A Guide to Barley Wines

For the serious beer fan, Barley Wines are the pinnacle achievement of the Golden Age of Microbrews.  Built to last, most barley wines are best served years after their inception date.  The many hued flavors of the barley wine are known to change, bringing out a variety of different tastes depending on when they are opened.  Some barley wines have been known to age well even after 10 years.  For this reason, many brew hobbyists collect barley wines of different vintages, as would a conessuier of fine wines.

The term Barley Wine comes from the a seasonal style of beer from England.  Usually made in the Fall or Spring, the Barley Wine would be served around October or March.  Bass Brewery was the first to coin the term commercially for their No.1 Ale, circa 1900.  The earlier version of the barley wine is generally considered to be the “Old Ale”.  According to CAMRA, the English organization for the promotion of REAL ALES old ales are a pre-industrial revolution brew that relied upon high alcohol content to keep it from turning to vinegar.  Used often as an adjunct to mixed porters to make the beer go farther.  While most barley wines are upwards of 7% alcohol, Old Ales can be classified from as low as 4%.  In current makes of Old Ale, bottle conditioning is a standard feature.

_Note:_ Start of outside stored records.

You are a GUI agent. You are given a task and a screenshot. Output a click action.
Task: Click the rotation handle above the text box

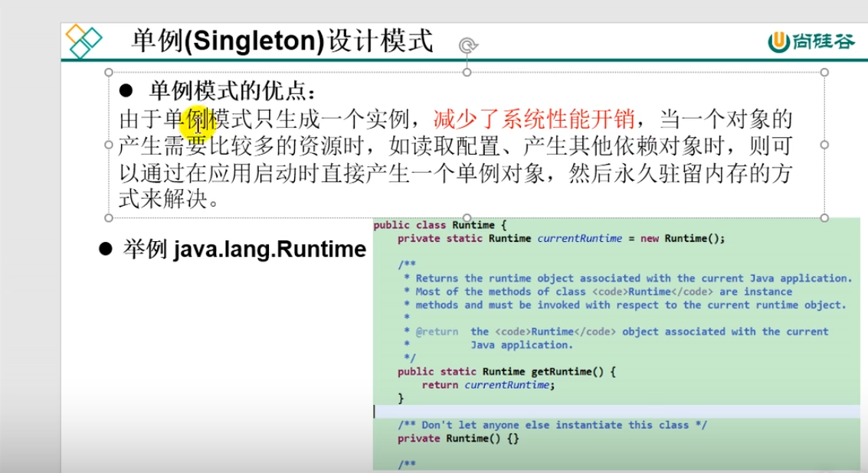pyautogui.click(x=467, y=47)
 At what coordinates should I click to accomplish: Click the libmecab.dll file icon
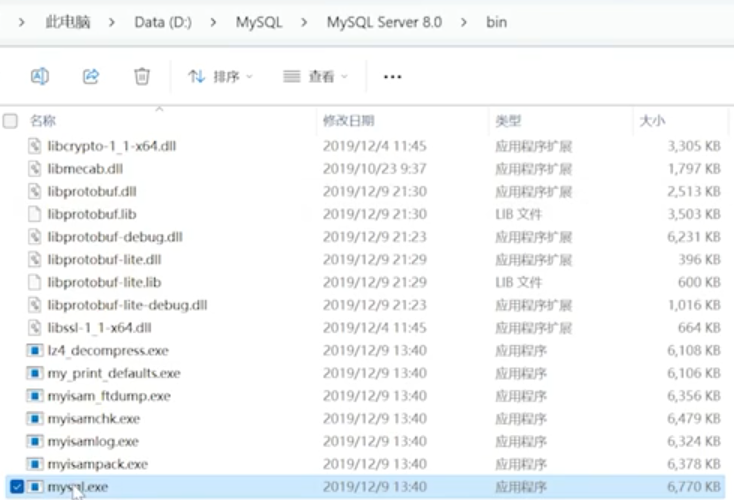click(x=35, y=168)
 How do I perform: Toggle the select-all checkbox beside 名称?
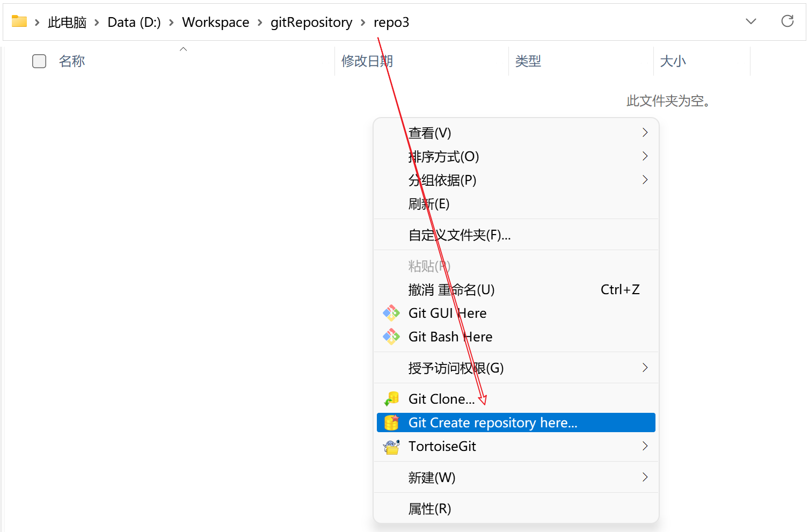(x=39, y=61)
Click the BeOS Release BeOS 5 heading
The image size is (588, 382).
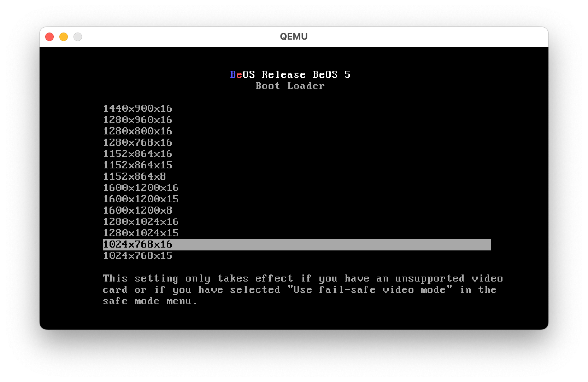pos(290,75)
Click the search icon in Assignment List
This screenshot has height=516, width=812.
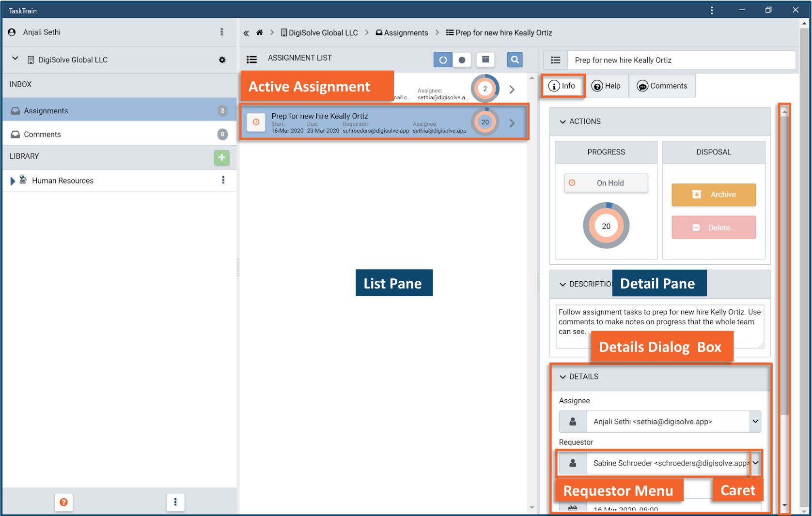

Two of the finest barley wines I have run across are the Old Guardian from Stone Brewing Company and the Bigfoot Ale from Sierra Nevada Brewing Company.  Both of these companies are based the west coast of the United States, but varieties of barley wine are brewed all over the country, and the world.  My personal experience ranks Sierra Nevada’s Bigfoot Ale as a fine collector’s item.  It seems to age well.  At a barley wine tasting I had some of a bottle that was 7 years old, a real treat.  It was fine and better tasting than the current year’s.  Old Guardian, on the other hand, has the signature hop character of the Stone Brewery, and should be best served within three years, by my knowledge of how hop character disappears with age.  It is also one of the lightest of the Barley wines currently available, so if you dislike dark beers, this would be the barley wine for you to try.

Stone breweries also occasionally makes an incredibly powerful ale called “Double Bastard”.  This ale is remarkable for its similarity to Stone’s “Arrogant Bastard” ale.  I could probably not tell the difference in a taste test, but I wouldn’t bet on it.  The shocking thing is that Double Bastard has literally DOUBLE THE ALCOHOL of Arrogant Bastard.  Truly, it is a rare and masterfully crafted ale.  While I do not know if it is marketed as a Barley Wine, it certainly deserves mention here as one of the strongest beers on the market.

One of the strongest of Barley wines is the Olde School from Dogfish Head Brewery.  This Ale comes out at a whopping 15% ABV.  Another interesting sounding product is the Bourbon Barrel Barley Wine from Sprecher Brewery.  I have had something similar, a bourbon Barrel conditioned cream porter from MacTarnahan’s Brewery.   That was a very fine ale, a special release, with vanilla and charcoal overtones and the same creamy goodness that MacTarnahan’s offers in its cream porter.

Of note in the world of barley wines are also the offerings of Anchor and Rogue Brewing Companies, both renowned for the quality of their ales.  Rouge’s Old Crustacean is sure to age well over the years, not to mention the interesting bottle, which can be displayed as a worthy drinking trophy!  Old Foghorn is Anchor’s brand, a nice dark and rich barley wine.

If you are further interested in Barley Wines, I suggest contacting your local quality liquor store and reminding them that you are interested in these specialty ales.  Start your collection today, and in the years to come you will reap the rewards that only a finely aged barley wine can offer you.